Brett McMurphy — also of CBSSports.com — 75% of those coaches given a grade of four or higher (on a five-point scale) over the last four years did… not… return the following season.
So how does Dodd view the temperature of 14 Southeastern Conference captains’ chairs? See below:
Nick Saban, Alabama — 0.0 (Can’t be touched)
John L. Smith, Arkansas — 5.0 (Hot seat! Win or be fired)
Gene Chizik, Auburn — 2.0 (Safe, but you never know)
Will Muschamp, Florida — 2.5 (Safe, but you never know)
Mark Richt, Georgia — 2.5 (Safe, but you never know)
Joker Phillips, Kentucky — 3.5 (On the bubble, feeling pressure)
Les Miles, LSU — 2.0 (Safe, but you never know)
Dan Mullen, Mississippi State — 1.5 (Very safe, change unlikely)
Gary Pinkel, Missouri — 0.5 (Can’t be touched)
Hugh Freeze, Ole Miss — 0.5 (Can’t be touched)
Steve Spurrier, South Carolina — 0.5 (Can’t be touched)
Derek Dooley, Tennessee — 5.0 (Hot seat! Win or be fired)
Kevin Sumlin, Texas A&M — 2.0 (Safe, but you never know)
James Franklin, Vanderbilt — 1.0 (Very safe, change unlikely)
Now, this is one man’s opinion so we could all quibble with a point or two. I wonder how/why Phillips’ is believed to be that much safer than Dooley and Smith, for example. (Here’s guessing a lot of Kentucky fans are wondering the same.)
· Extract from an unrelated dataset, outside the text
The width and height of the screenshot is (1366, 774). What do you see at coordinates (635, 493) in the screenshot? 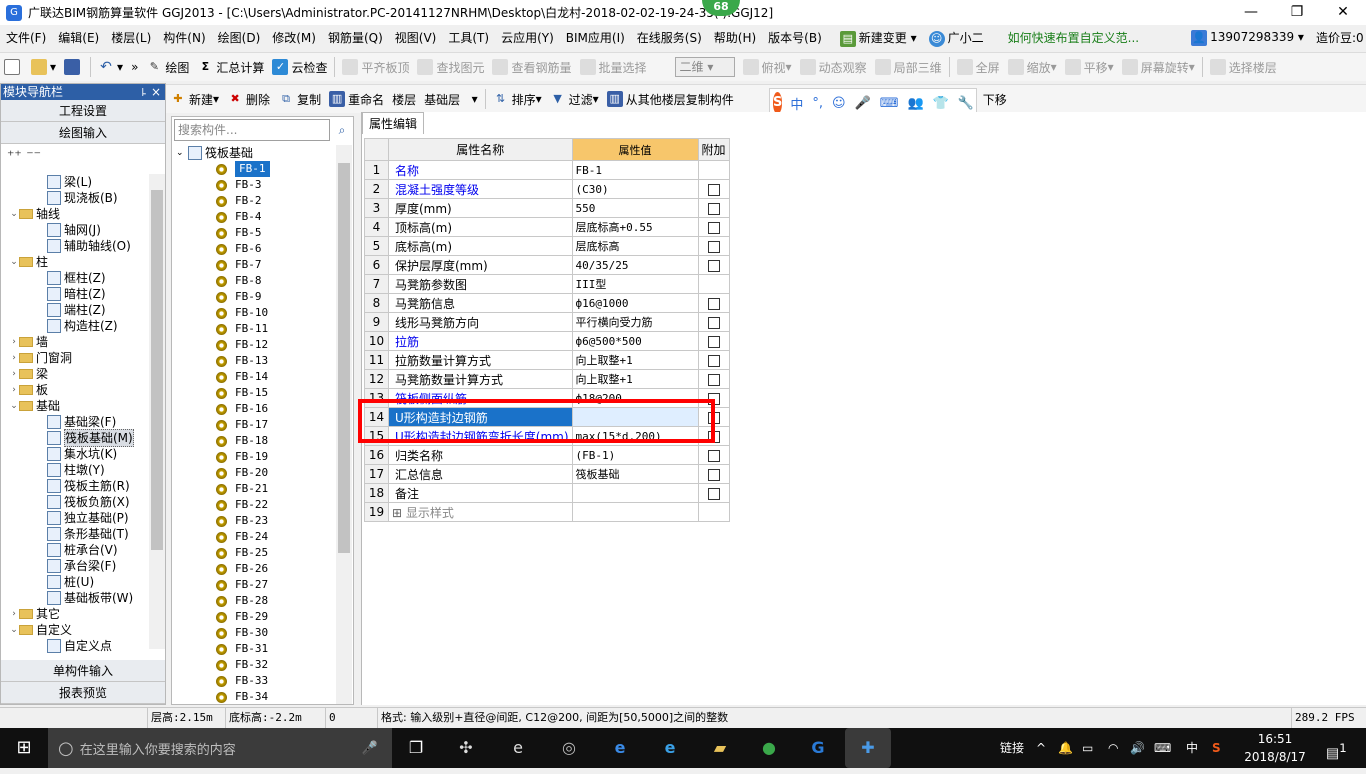
I see `property-value-cell` at bounding box center [635, 493].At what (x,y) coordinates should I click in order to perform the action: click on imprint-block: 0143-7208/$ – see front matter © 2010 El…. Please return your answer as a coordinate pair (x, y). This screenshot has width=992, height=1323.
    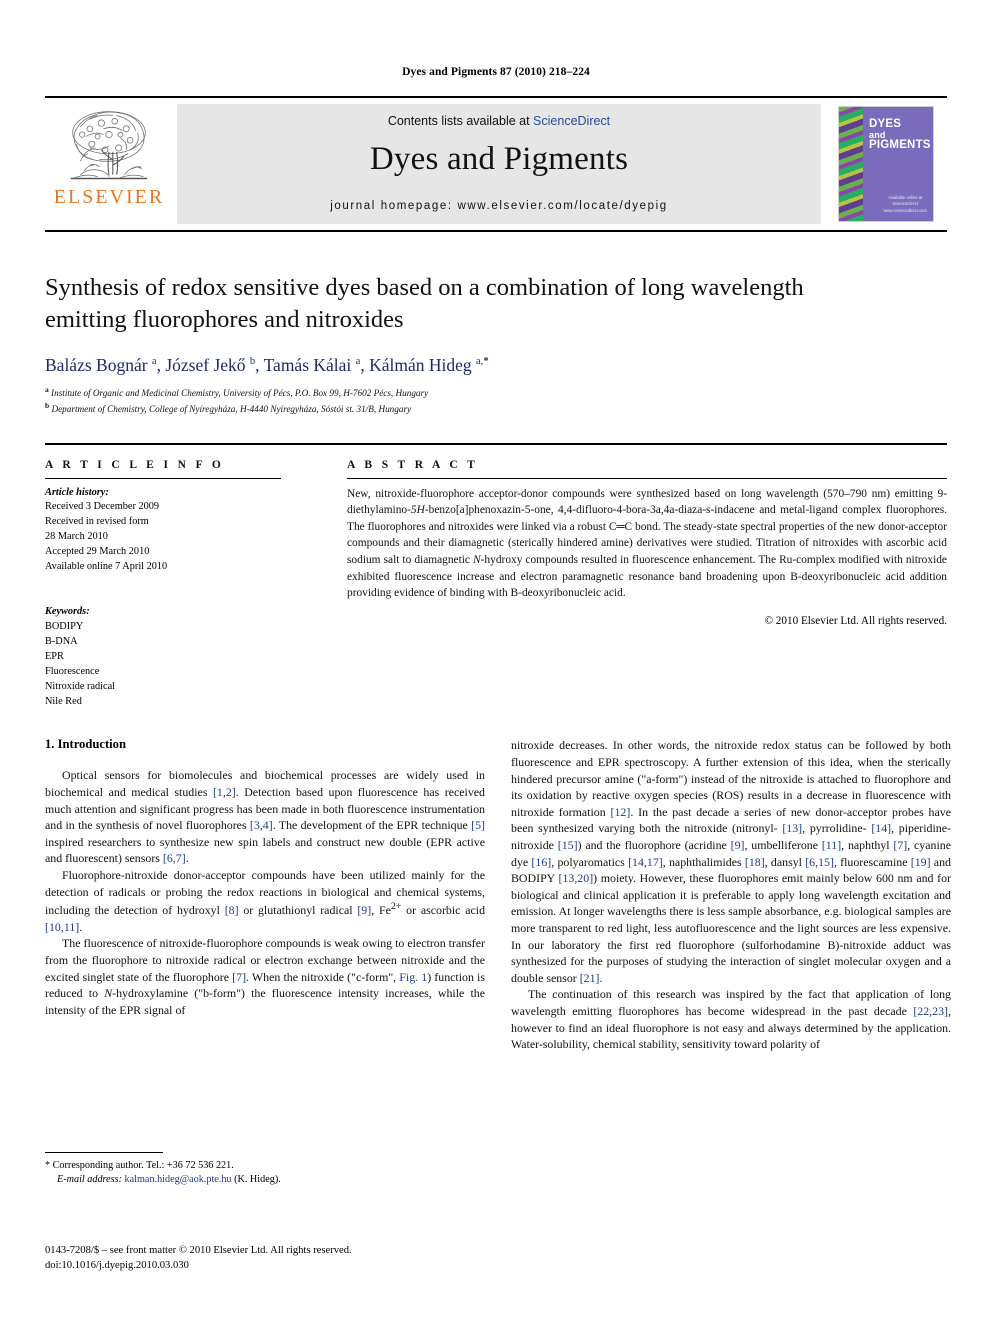
    Looking at the image, I should click on (280, 1258).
But one thing I will point out is that anything is possible in the rough-and-tumble SEC. As Arkansas entered it’s first season of SEC play back in 1992, then-AD Frank Broyles fired then-head coach Jack Crowe after a season-opening loss to The Citadel. One game.
We tend to overreact in these parts and for that reason — while I respect the time Dodd has put into giving all FBS coaches a numeric hot-seat-rating — I still realize that if things go badly enough, anyone in the SEC can go from the cool zone to the frying pan in a nanosecond.
Find an LSU messageboard and read the posts before the BCS Championship Game — when the Tigers were still 13-0 — and after their 21-0 loss to Alabama. The Tigers’ Miles can tell you how things work in the Deep South.